Minacce di morte ad un agente penitenziario di Terni da parte di un detenuto di origini algerine. E’ il fatto denunciato dal sindacato autonomo della polizia penitenziaria, il Sappe, con un intervento del segretario regionale Fabrizio Bonino.

L’aggressione Secondo quanto ricostruito dal sindacato nel pomeriggio di giovedì un detenuto algerino della sezione detentiva ‘comuni’, avrebbe minacciato di morte il poliziotto penitenziario addetto alla vigilanza.

Fatto gravissimo «E’ accaduto un fatto gravissimo, l’ennesimo, sintomatico di un carcere allo sbando completo – denuncia il segretario regionale Sappe dell’Umbria Fabrizio Bonino – Il detenuto aveva chiesto di essere mandato in infermeria e quando il collega gli riferiva che a breve sarebbe stato chiamato, lo stesso improvvisamente dava in escandescenza lanciandogli contro una bomboletta di gas e minacciandolo che gli avrebbe tagliato la gola. Ed ha continuato ad insultarlo e a minacciarlo anche mentre andava e tornava dall’infermeria».

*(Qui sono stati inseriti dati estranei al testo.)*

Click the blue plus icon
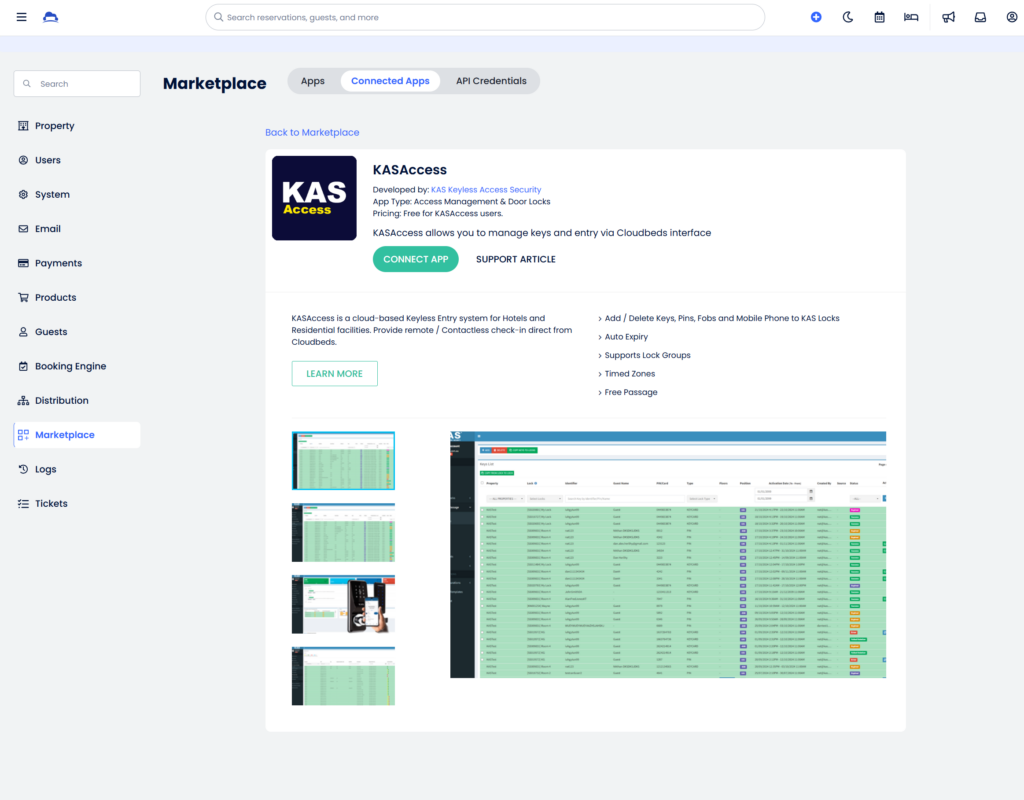The height and width of the screenshot is (800, 1024). tap(816, 17)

La posizione del Sappe Il Sappe mette sotto accusa la «direzione buonista di Terni, che tollera eccessivamente questi gravi fatti. Non ci sono parole per descrivere l’umiliazione che ogni giorno i colleghi subiscono, non solo dai detenuti, ma da una gestione buonista che al massimo prevede come forma di punizione un giorno di esclusione dalle attività sportive. Siamo alla follia, si lavora in condizioni disumane senza nessun tipo di tutela e con detenuti che ci ridono in faccia perché sanno bene che non verranno mai puniti per qualunque fatto commettano».

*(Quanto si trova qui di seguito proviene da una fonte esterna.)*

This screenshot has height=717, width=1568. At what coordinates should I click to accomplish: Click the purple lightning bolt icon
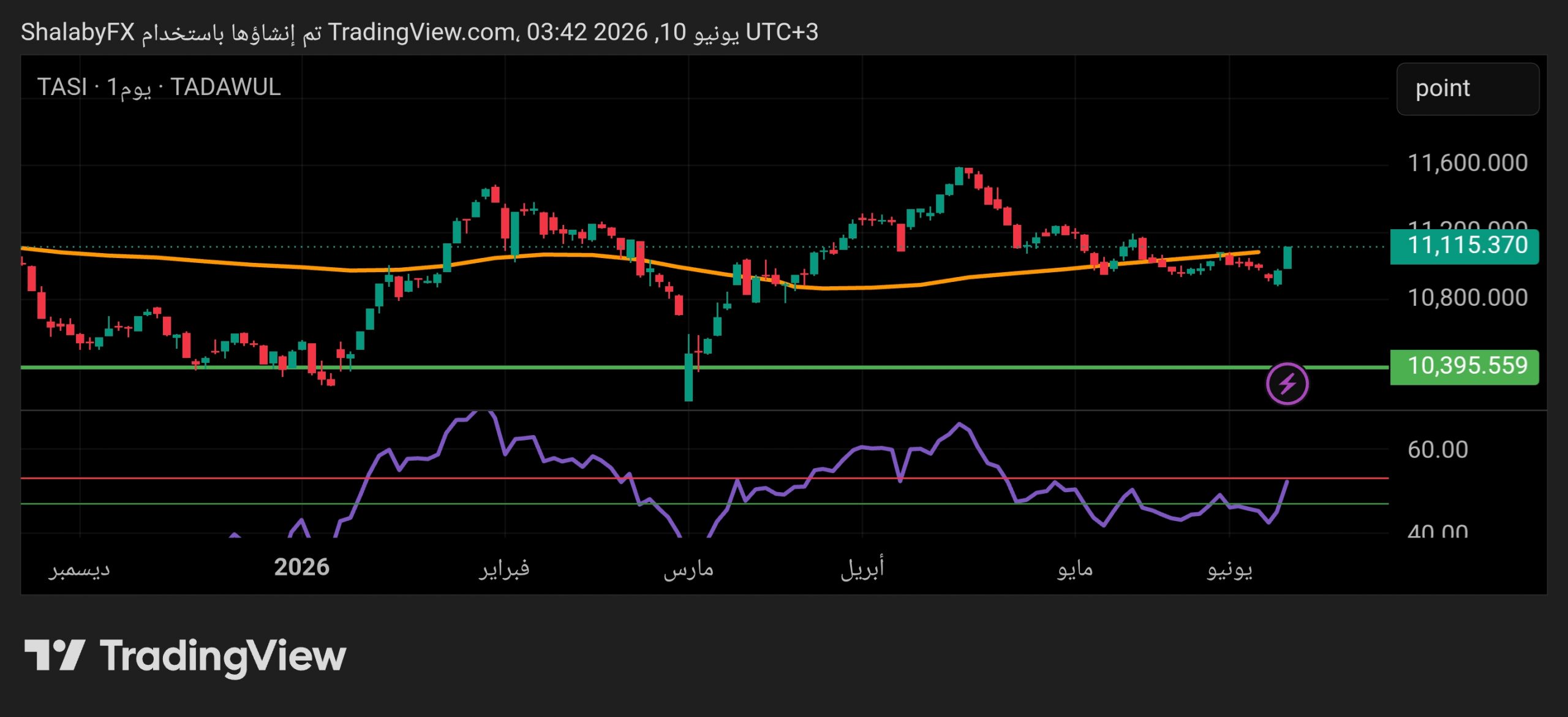[1287, 384]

Il segretario generale Sul caso interviene anche Donato Capece, segretario generale Sappe, chiede l’intervento del capo dell’amministrazione penitenziaria Santi Consolo: «Mandi una ispezione al carcere di Terni. Siamo stanchi e non vogliamo aspettare che qualcuno di noi si faccia veramente male, come già è successo: qualcuno deve fermare questa gestione scellerata di un istituto che è ormai ingovernabile».